In January 2020, semaglutide injection (Ozempic) was approved for the reduced risk of major adverse cardiovascular events (MACE) in patients with type 2 diabetes (T2D) and known heart disease.

In September 2019, an oral form of the therapy (Rybelsus) was approved for the treatment of T2D.

In December 2017, Ozempic was approved as an adjunct glycemic control therapy in adults with T2D.

This newest indication, however, makes semaglutide the first GLP-1 agonist approved for weight management in obese persons. Its approval was based on findings from the phase 3A STEP clinical trial program.

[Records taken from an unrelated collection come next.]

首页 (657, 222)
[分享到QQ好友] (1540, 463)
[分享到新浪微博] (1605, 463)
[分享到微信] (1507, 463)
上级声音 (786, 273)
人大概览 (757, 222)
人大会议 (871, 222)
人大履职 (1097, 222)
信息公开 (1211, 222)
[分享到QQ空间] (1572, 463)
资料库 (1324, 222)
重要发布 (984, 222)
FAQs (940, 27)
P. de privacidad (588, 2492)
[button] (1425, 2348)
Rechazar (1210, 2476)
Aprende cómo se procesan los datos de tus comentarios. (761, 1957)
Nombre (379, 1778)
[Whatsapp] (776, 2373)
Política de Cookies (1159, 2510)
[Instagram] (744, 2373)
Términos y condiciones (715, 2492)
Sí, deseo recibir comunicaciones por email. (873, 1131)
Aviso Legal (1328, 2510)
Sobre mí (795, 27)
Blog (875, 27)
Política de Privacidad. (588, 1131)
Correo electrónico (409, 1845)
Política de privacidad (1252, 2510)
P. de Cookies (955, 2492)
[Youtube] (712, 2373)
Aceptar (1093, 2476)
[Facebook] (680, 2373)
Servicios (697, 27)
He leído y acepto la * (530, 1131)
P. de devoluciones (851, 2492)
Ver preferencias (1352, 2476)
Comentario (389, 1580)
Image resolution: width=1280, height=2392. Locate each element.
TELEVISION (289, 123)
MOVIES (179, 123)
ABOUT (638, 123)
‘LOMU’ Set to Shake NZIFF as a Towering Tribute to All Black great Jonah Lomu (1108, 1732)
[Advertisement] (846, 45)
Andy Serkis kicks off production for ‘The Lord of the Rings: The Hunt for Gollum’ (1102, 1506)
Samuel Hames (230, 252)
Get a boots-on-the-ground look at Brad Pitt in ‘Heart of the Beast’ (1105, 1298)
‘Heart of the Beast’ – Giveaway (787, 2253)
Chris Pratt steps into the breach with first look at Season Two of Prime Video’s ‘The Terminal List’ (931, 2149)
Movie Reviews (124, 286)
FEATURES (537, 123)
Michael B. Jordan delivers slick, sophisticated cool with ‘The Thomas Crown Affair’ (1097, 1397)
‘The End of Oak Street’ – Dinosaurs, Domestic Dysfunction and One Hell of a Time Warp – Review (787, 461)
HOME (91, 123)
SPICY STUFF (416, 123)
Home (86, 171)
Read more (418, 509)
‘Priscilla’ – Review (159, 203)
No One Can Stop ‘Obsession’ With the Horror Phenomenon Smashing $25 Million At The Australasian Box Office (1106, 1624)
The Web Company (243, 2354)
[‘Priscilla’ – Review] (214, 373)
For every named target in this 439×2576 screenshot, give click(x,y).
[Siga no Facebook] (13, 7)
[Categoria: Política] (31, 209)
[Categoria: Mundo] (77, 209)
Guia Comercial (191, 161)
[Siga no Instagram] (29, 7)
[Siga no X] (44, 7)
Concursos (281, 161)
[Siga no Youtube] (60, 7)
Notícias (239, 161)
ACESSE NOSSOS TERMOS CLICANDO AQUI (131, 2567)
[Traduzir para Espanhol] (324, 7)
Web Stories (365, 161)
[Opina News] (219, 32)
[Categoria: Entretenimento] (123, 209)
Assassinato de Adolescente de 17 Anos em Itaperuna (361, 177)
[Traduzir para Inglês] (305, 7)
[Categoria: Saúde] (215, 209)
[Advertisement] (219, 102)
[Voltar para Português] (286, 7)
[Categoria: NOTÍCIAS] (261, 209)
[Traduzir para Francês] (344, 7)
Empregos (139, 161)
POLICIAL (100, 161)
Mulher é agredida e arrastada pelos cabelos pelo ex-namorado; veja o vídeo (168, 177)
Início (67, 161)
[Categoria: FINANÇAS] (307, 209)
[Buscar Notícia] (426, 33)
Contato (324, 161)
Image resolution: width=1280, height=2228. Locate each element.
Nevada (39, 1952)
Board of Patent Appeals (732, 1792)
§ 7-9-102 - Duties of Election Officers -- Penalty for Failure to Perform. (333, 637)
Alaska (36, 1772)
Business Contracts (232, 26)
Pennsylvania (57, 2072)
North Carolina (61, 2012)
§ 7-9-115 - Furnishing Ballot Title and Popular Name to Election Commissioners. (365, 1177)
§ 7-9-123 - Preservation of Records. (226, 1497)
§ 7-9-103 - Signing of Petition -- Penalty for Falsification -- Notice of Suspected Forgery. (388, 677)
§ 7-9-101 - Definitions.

In the largest placebo-controlled trial of the program, investigators observed the drug’s efficacy in adults without diabetes who suffered from obesity. Mean patient age at baseline was 46 years old; 74% of all patients were female. Mean body weight was 231 pounds, and average body mass index (BMI) was 38 kg/m2.

Patients treated with semaglutide reported a mean 12.4% reduction in initial bodyweight versus those administered placebo.

Another trial included adults with type 2 diabetes. Mean patient age was 55 years and 51% were female. Mean body weight was 220 pounds and average BMI was 36 kg/m2. Treated patients reported a 6.2% mean reduction of initial body weight versus placebo.

Common adverse events with semaglutdie included nausea, diarrhea, vomiting, constipation, abdominal pain, headache, fatigue, dyspepsia, etc., in patients with T2D. Among patients without diabetes, common adverse events included flatulence, gastroenteritis, and gastroesophageal reflux disease (GERD).

Wegovy will contain a boxed warning regarding risk of thyroid C-cell tumors associated with treatment. Clinicians are advised to not prescribe the drug to patients with a personal or familial history of medullary thyroid carcinoma, or patients with Multiple Endocrine Neoplasia syndrome type 2 (MEN 2).

In a statement accompanying the decision, Novo Nordisk Executive Vice President of Development, Martin Host Lange called the newest semaglutide indication a bringer of “great promise” to the obese patient population.

“Despite the best efforts to lose weight, many people with obesity struggle to achieve and maintain weight loss due to physiological responses that favour weight regain,” Lange said. “The unprecedented weight loss for an anti-obesity medication marks a new era in the treatment of obesity, and we now look forward to making Wegovy available to people living with obesity in the US.”